‘Soft Robotics’ Could One Day Steer Drugs Straight to a Tumor

“Chemotherapy is designed to kill, and it doesn’t care if cells are healthy or not,” said Felix, a Clark Doctoral Fellow and U.S. National Science Foundation (NSF) Graduate Research Fellow working under Associate Professor Ryan Sochol, interim director of the Maryland Robotics Center. The two are collaborating with clinicians and researchers from the University of Maryland School of Medicine and Johns Hopkins University. 

Global deaths from liver cancer are expected to increase by more than 55% by 2040, according to recent research. In the U.S. alone, cases have tripled, and deaths have doubled since 1980.

The scattershot nature of chemo means patients can suffer horrific side effects but may not get the full benefit of the medication. “We wanted to deliver chemo in a more targeted way, by driving through blood vessels that go directly to the tumor,” Felix said. 

While there are catheters and guidewires on the market now with similar aims, “they’re really hard to use and aren’t easily steered,” she said. “All you can do is push, pull and twist, potentially causing more problems than you fix.”

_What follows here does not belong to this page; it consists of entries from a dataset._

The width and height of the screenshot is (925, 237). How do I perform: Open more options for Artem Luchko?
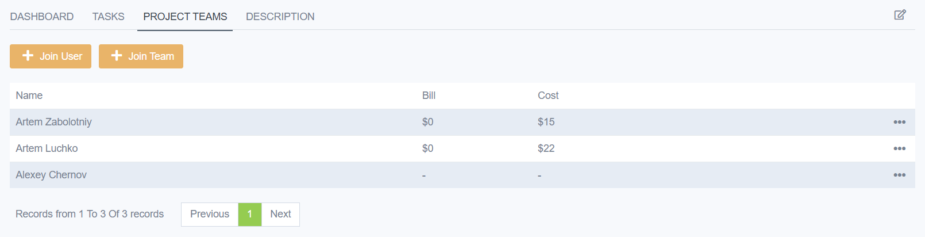[x=899, y=148]
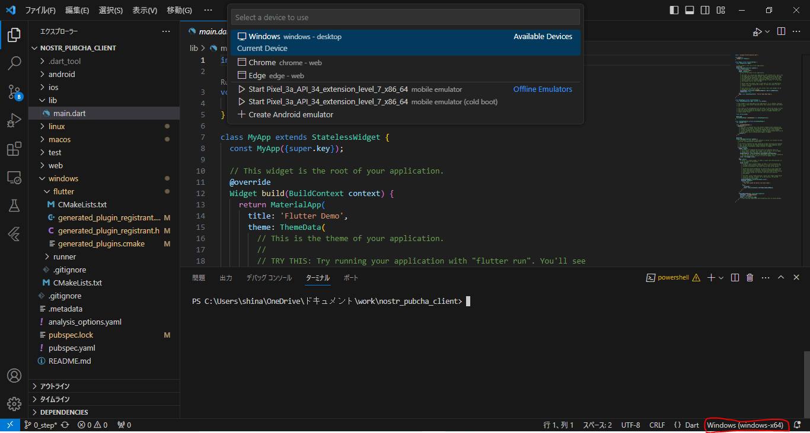Split the terminal pane

tap(735, 277)
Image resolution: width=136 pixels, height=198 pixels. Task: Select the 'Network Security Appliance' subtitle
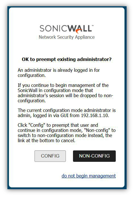click(67, 37)
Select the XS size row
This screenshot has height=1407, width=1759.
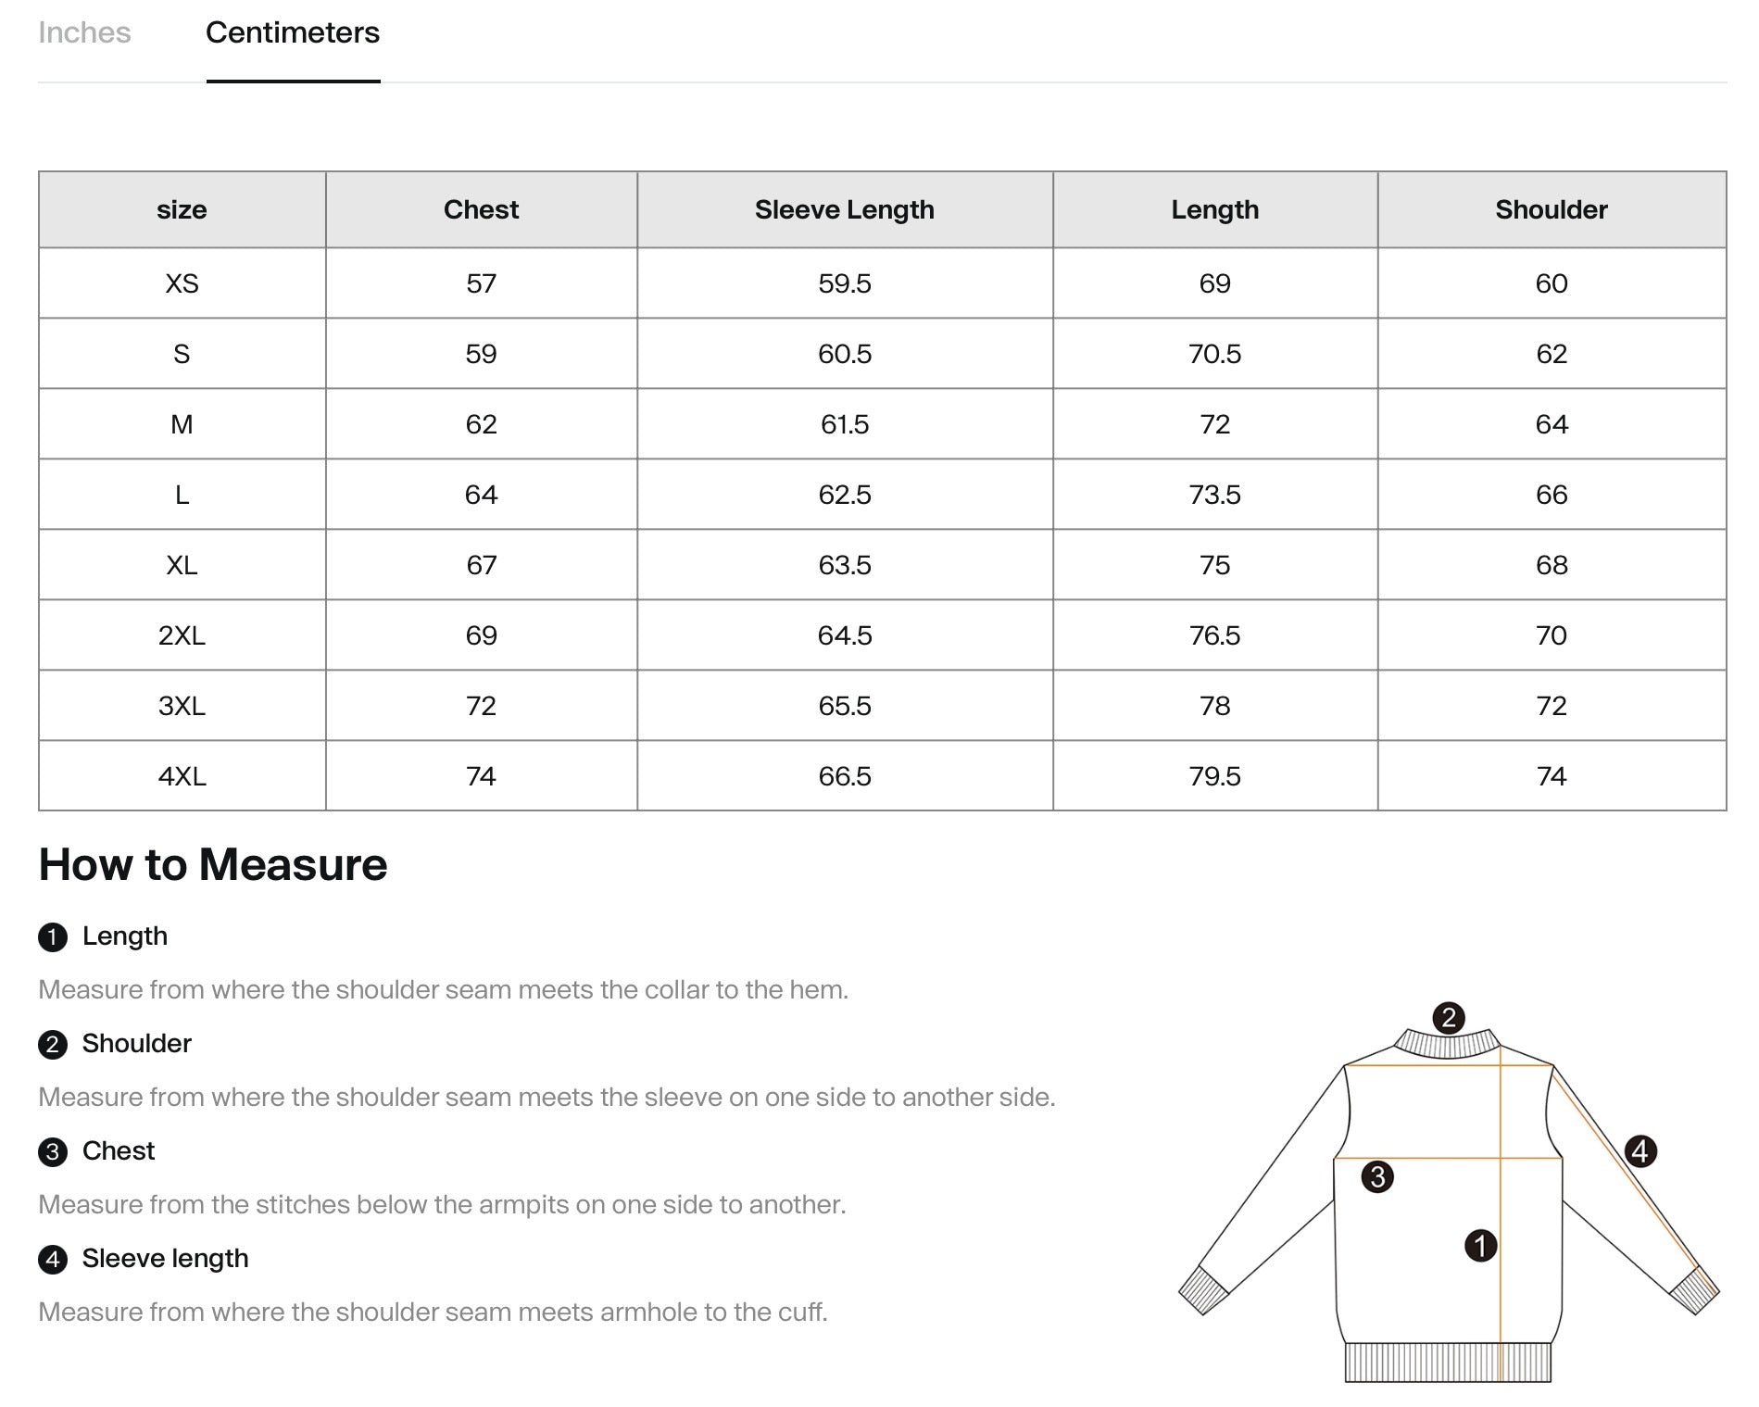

In addition, today’s guidewires, which are typically bent by hand, are metal, so they can’t be employed while a patient is undergoing magnetic resonance imaging (MRI), and the body’s natural warmth can make them lose their shape. 

Working with surgeons and experts in medical robotics and machine learning, the team designed its robotic microcatheter to be steered using fluids. That means the user manipulates tiny amounts of saline to inflate the chamber and to bend and push the flexible tube through the narrowest of spaces. The new tool, a soft robot (made of flexible instead of hard materials), is minimally invasive, inserted through a tiny incision in the groin or wrist to snake its way toward a tumor and precisely deliver drugs. “We’re not inventing a new treatment option,” said Felix. “We’re creating a better way to get an existing treatment where it needs to go.”

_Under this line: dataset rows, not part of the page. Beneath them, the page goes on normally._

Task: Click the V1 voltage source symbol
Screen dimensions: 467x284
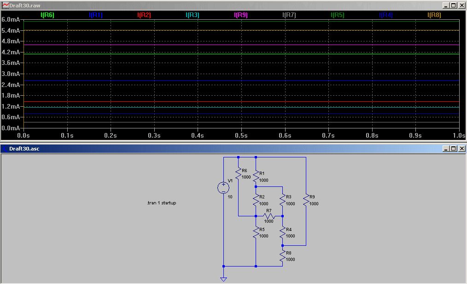Action: click(223, 187)
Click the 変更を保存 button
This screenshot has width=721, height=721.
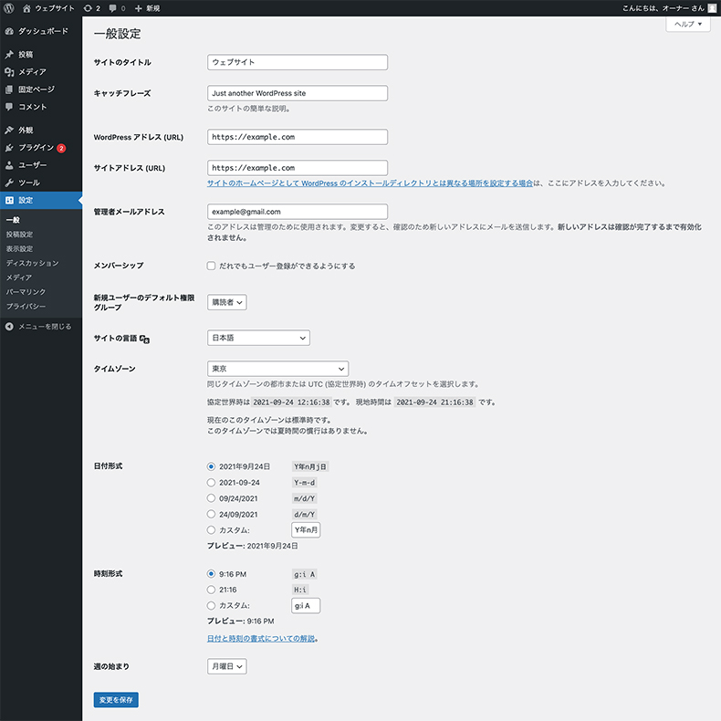coord(116,700)
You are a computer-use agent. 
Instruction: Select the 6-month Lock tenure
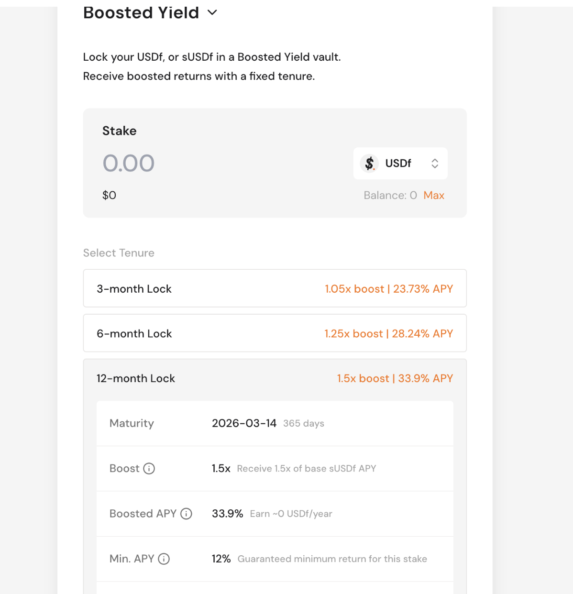[134, 334]
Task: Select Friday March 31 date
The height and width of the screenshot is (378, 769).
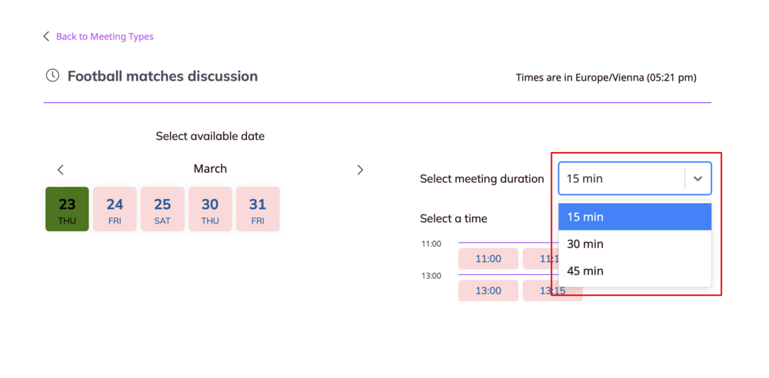Action: 258,209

Advances in 3D printing have helped make this technology possible. “Our newest 3D nanoprinter lets us create shapes and geometries previously impossible to construct,” Sochol said. “Even just five years ago, there would not have been a way to build this sophisticated microcatheter.” 

Considering other medical challenges the robot might address, the UMD team consulted surgeons including Dr. Dheeraj Gandhi, a neurologist at the University of Maryland School of Medicine at the University of Maryland, Baltimore, who focuses on neuro-interventional surgeries. “The brain’s vasculature is deeply complex, in part because of its frequent branching, “and threading a conventional wire-led catheter through tight turns in the network requires a lot of guesswork.” The softness of the ‘bot and its controllable tip, he said, would let him “enter the neck of an aneurism no matter how oddly shaped, without risking rupture or going too deep.” 

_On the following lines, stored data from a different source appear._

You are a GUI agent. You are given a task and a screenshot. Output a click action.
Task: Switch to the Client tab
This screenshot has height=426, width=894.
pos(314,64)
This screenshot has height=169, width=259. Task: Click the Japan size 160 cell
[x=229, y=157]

As the team prepares to begin animal testing soon, Felix said she hopes their microcatheter will provide a new treatment measure for liver tumors, for starters. Beyond tumors, the next generation of ultra-targeted drug-delivery products has potential to serve a host of other medical needs, including, for a surgeon like Dr. Gandhi, guiding tiny platinum coils to brain aneurisms to promote clotting and treating arteriovenous malformations.

“The future of medicine is increasingly robotic and automated,” Sochol said, “unlocking faster, safer treatment options that can dramatically improve lifesaving care.”